Bit by bit? Latest approach to tackling sectarianism

Theresa Villiers' speech earlier on Monday is the latest in a series of comments from the secretary of state about an economic package under negotiation with the Stormont Executive.

London ministers hope this deal will be agreed within the coming weeks, prior to the G8 summit due in June.

While the deal was first reported as London wielding a stick over the heads of intransigent Stormont ministers, it wasn't long before the Northern Ireland Office clarified that what they had in mind was more of a carrot, providing extra support to the Executive.

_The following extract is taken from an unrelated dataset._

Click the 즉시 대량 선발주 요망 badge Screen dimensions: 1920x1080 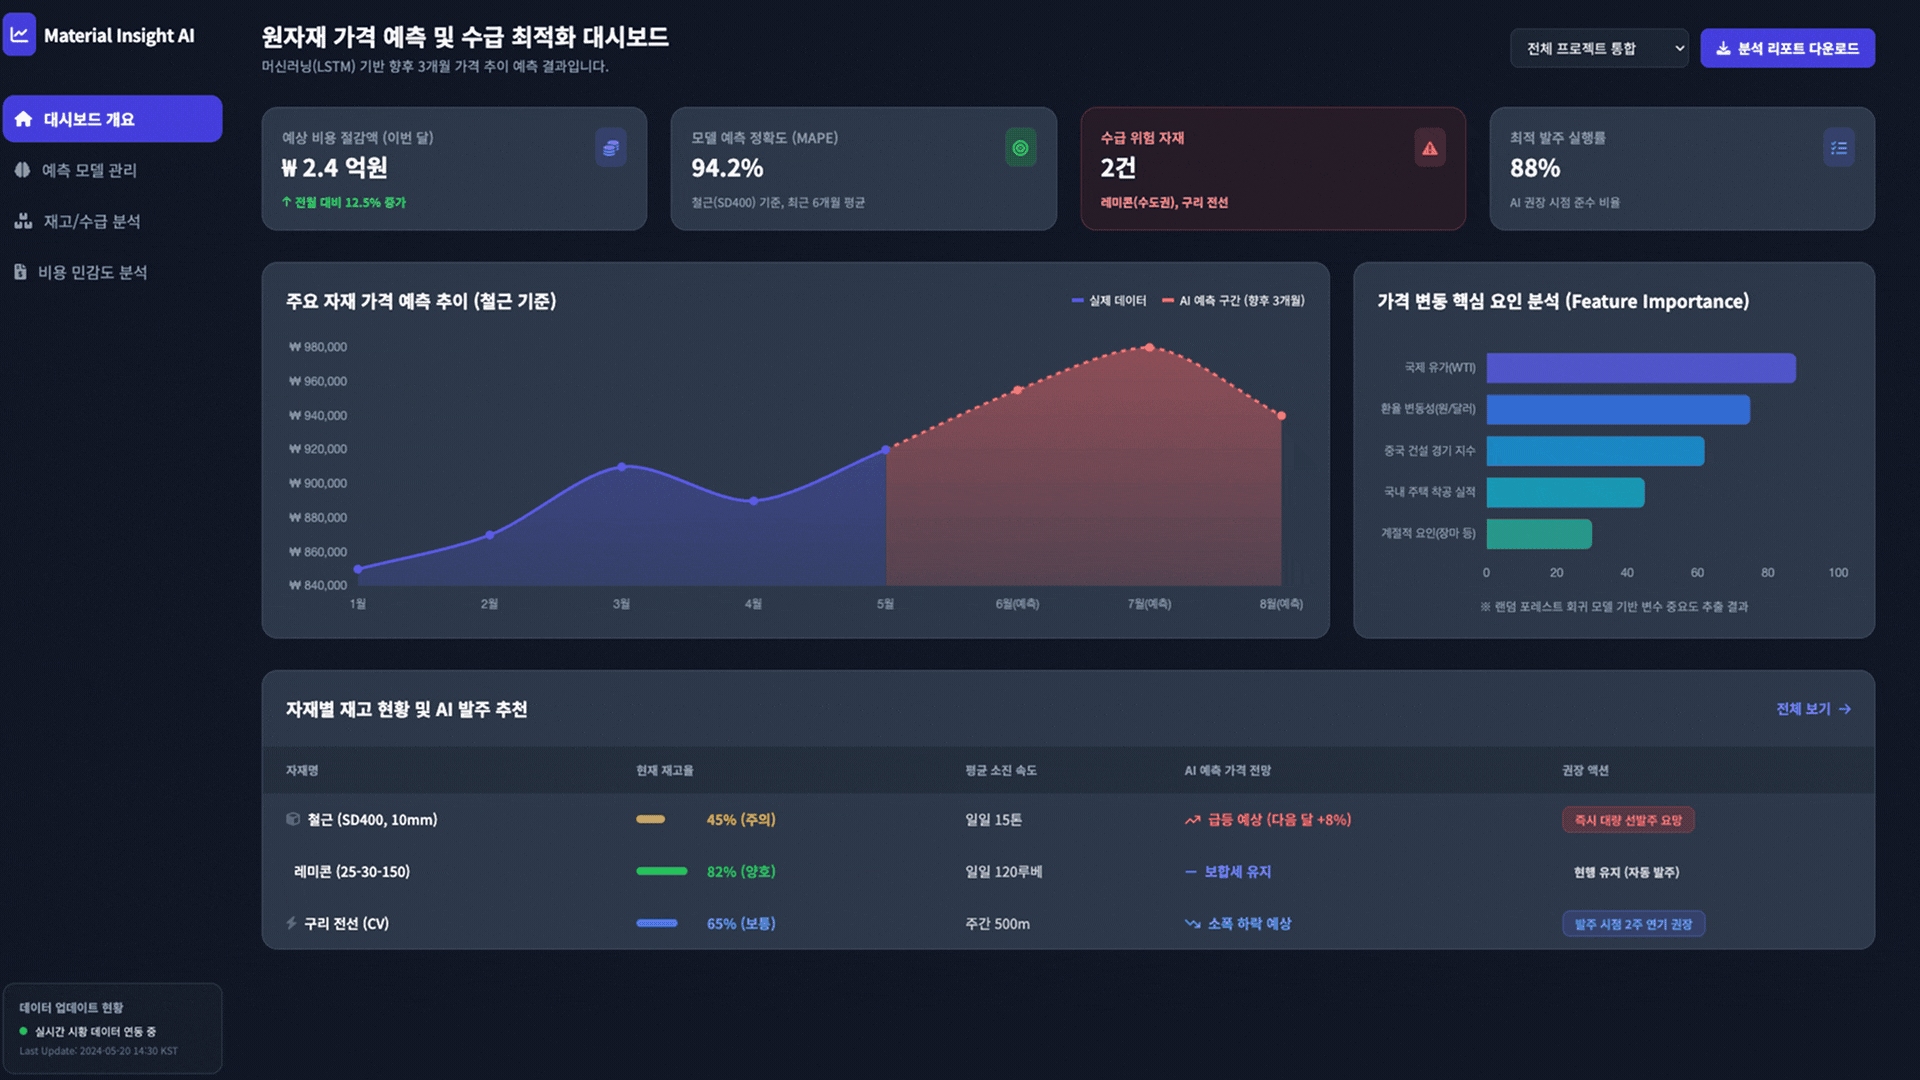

On Monday, the secretary of state described the negotiation as a two-way street, insisting that the more ambitious Stormont is when it comes to a shared future, then the more assistance Westminster will feel able to provide.

The layman might think that the obvious big gesture for Stormont to make would be to publish the long delayed Cohesion Sharing and Integration strategy, a draft of which the BBC obtained back in January.

However, publishing the whole document might be fraught with difficulties.

As the Deputy First Minister Martin McGuinness explained at a Stormont Castle news conference at lunchtime, the parties are still nowhere near resolving their differences on major issues like flags, parades and the past.

If a document was published with yawning gaps on these key issues, then it might just invite a wave of criticism.

So the latest thinking is that, in tandem with any Westminster financial deal, Stormont ministers might try to implement some less contentious community relations initiatives.

The secretary of state and the first and deputy first ministers declined to be drawn on any specific projects on Monday.

But talking to teenagers at the Belfast Metropolitan Arts Centre (MAC), Ms Villiers spoke enthusiastically about shared education, while the Irish foreign minister, Eamon Gilmore, hinted that both Dublin and London might be ready to add to the proposed 150m euros (£127m) Peace IV programme.

The January draft of the Stormont community relations paper included ideas for, amongst other things, anti-sectarian classes, a buddy scheme for nursery and primary school children and an annual cultural awareness day.

Whether any of these proposals are in the mix for the latest "bit by bit" approach to a shared future isn't clear at this stage.